**Exercise**
Render every line of the records below as a Markdown table with the columns "Row" and "Line," numbering the rows and skipping blank lines. Leave out the picture placeholders.

(Click-target data)
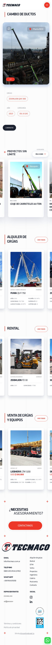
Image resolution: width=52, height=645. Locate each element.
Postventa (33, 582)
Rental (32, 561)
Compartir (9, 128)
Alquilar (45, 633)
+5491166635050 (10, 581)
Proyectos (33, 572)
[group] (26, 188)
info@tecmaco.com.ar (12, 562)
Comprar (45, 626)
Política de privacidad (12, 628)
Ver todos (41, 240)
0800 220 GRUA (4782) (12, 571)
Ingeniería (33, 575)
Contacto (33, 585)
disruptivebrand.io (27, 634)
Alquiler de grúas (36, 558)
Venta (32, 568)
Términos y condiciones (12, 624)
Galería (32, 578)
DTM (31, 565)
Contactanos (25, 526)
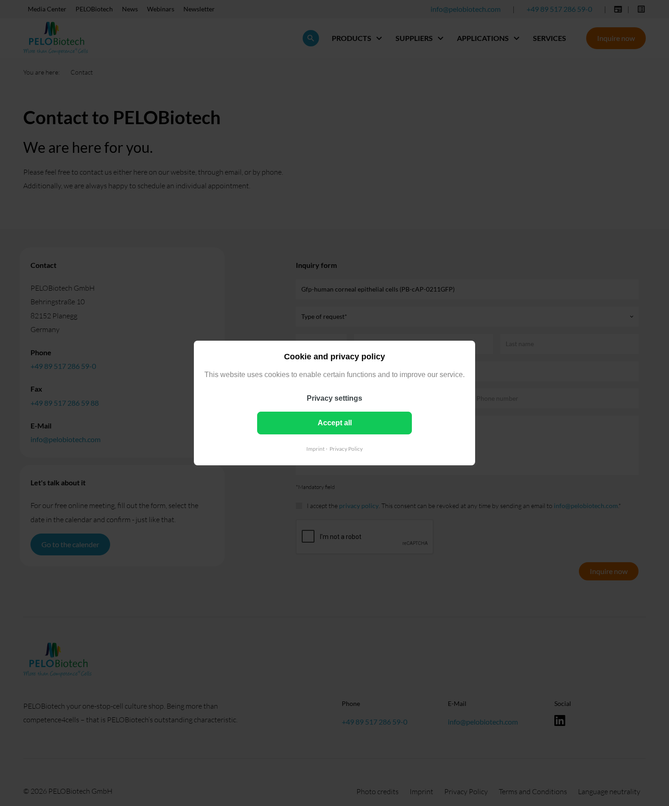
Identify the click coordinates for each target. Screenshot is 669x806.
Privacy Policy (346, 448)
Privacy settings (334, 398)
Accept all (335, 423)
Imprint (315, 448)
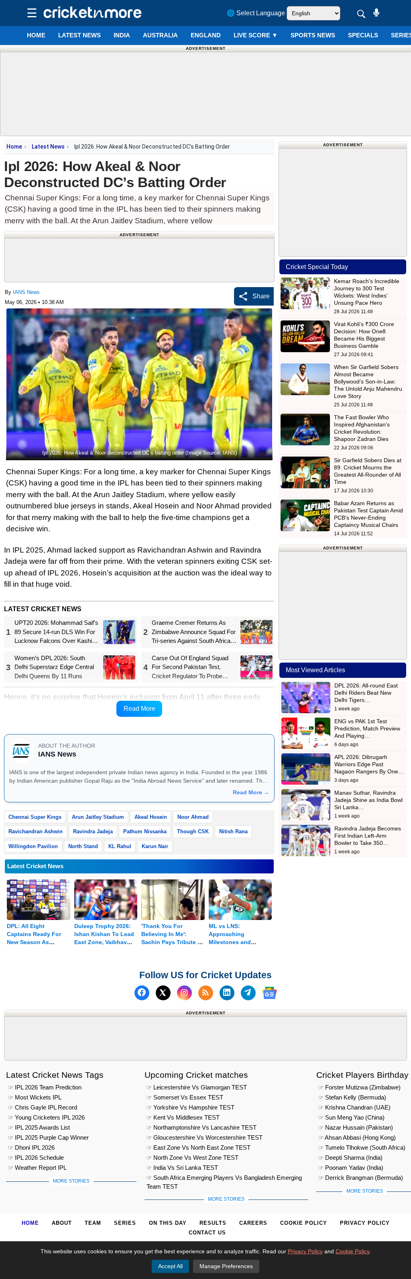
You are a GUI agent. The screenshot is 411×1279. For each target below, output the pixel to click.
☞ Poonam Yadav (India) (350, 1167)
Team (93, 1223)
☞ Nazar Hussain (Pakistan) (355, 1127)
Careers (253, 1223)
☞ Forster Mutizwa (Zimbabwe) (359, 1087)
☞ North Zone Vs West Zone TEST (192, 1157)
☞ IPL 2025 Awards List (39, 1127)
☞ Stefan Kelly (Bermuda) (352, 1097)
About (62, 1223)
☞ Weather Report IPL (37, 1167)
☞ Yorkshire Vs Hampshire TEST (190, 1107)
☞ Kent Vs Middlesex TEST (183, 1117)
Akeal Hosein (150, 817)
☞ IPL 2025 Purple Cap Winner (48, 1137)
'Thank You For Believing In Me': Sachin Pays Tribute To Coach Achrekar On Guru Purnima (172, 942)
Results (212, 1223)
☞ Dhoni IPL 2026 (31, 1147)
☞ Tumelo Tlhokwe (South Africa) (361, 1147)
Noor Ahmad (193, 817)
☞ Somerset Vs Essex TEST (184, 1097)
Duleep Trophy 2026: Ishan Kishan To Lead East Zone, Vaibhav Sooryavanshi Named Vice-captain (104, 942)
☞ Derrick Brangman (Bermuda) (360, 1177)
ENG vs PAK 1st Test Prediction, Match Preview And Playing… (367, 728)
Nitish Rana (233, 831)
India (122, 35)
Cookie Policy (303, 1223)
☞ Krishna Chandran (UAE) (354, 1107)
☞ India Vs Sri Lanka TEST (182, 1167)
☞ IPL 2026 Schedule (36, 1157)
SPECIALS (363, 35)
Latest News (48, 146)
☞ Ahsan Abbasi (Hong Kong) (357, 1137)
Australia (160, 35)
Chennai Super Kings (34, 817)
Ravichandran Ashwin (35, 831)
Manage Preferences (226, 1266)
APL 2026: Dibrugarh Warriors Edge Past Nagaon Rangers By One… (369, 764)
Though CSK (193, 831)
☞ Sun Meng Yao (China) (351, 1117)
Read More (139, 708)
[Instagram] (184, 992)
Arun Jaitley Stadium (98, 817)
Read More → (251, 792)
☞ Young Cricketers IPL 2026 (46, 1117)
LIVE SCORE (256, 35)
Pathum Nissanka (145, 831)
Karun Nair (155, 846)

**Task answer**
| Row | Line |
|---|---|
| 1 | Image resolution: width=52, height=645. Locate each element. |
| 2 | Postventa (33, 582) |
| 3 | Rental (32, 561) |
| 4 | Compartir (9, 128) |
| 5 | Alquilar (45, 633) |
| 6 | +5491166635050 (10, 581) |
| 7 | Proyectos (33, 572) |
| 8 | [group] (26, 188) |
| 9 | info@tecmaco.com.ar (12, 562) |
| 10 | Comprar (45, 626) |
| 11 | Política de privacidad (12, 628) |
| 12 | Ver todos (41, 240) |
| 13 | 0800 220 GRUA (4782) (12, 571) |
| 14 | Ingeniería (33, 575) |
| 15 | Contacto (33, 585) |
| 16 | disruptivebrand.io (27, 634) |
| 17 | Alquiler de grúas (36, 558) |
| 18 | Venta (32, 568) |
| 19 | Términos y condiciones (12, 624) |
| 20 | Galería (32, 578) |
| 21 | DTM (31, 565) |
| 22 | Contactanos (25, 526) |
| 23 | Identify the click coordinates for each target. Screenshot is 669x806. |
| 24 | Privacy Policy (346, 448) |
| 25 | Privacy settings (334, 398) |
| 26 | Accept all (335, 423) |
| 27 | Imprint (315, 448) |
| 28 | You are a GUI agent. The screenshot is 411×1279. For each target below, output the pixel to click. |
| 29 | ☞ Poonam Yadav (India) (350, 1167) |
| 30 | Team (93, 1223) |
| 31 | ☞ Nazar Hussain (Pakistan) (355, 1127) |
| 32 | Careers (253, 1223) |
| 33 | ☞ Forster Mutizwa (Zimbabwe) (359, 1087) |
| 34 | ☞ North Zone Vs West Zone TEST (192, 1157) |
| 35 | ☞ IPL 2025 Awards List (39, 1127) |
| 36 | ☞ Stefan Kelly (Bermuda) (352, 1097) |
| 37 | About (62, 1223) |
| 38 | ☞ Weather Report IPL (37, 1167) |
| 39 | ☞ Yorkshire Vs Hampshire TEST (190, 1107) |
| 40 | ☞ Kent Vs Middlesex TEST (183, 1117) |
| 41 | Akeal Hosein (150, 817) |
| 42 | ☞ IPL 2025 Purple Cap Winner (48, 1137) |
| 43 | 'Thank You For Believing In Me': Sachin Pays Tribute To Coach Achrekar On Guru Purnima (172, 942) |
| 44 | Results (212, 1223) |
| 45 | ☞ Dhoni IPL 2026 (31, 1147) |
| 46 | ☞ Tumelo Tlhokwe (South Africa) (361, 1147) |
| 47 | Noor Ahmad (193, 817) |
| 48 | ☞ Somerset Vs Essex TEST (184, 1097) |
| 49 | Duleep Trophy 2026: Ishan Kishan To Lead East Zone, Vaibhav Sooryavanshi Named Vice-captain (104, 942) |
| 50 | ☞ Derrick Brangman (Bermuda) (360, 1177) |
| 51 | ENG vs PAK 1st Test Prediction, Match Preview And Playing… (367, 728) |
| 52 | Nitish Rana (233, 831) |
| 53 | India (122, 35) |
| 54 | Cookie Policy (303, 1223) |
| 55 | ☞ Krishna Chandran (UAE) (354, 1107) |
| 56 | ☞ India Vs Sri Lanka TEST (182, 1167) |
| 57 | ☞ IPL 2026 Schedule (36, 1157) |
| 58 | SPECIALS (363, 35) |
| 59 | Latest News (48, 146) |
| 60 | ☞ Ahsan Abbasi (Hong Kong) (357, 1137) |
| 61 | Australia (160, 35) |
| 62 | Chennai Super Kings (34, 817) |
| 63 | Ravichandran Ashwin (35, 831) |
| 64 | Manage Preferences (226, 1266) |
| 65 | APL 2026: Dibrugarh Warriors Edge Past Nagaon Rangers By One… (369, 764) |
| 66 | Though CSK (193, 831) |
| 67 | ☞ Sun Meng Yao (China) (351, 1117) |
| 68 | Read More (139, 708) |
| 69 | [Instagram] (184, 992) |
| 70 | Arun Jaitley Stadium (98, 817) |
| 71 | Read More → (251, 792) |
| 72 | ☞ Young Cricketers IPL 2026 (46, 1117) |
| 73 | LIVE SCORE (256, 35) |
| 74 | Pathum Nissanka (145, 831) |
| 75 | Karun Nair (155, 846) |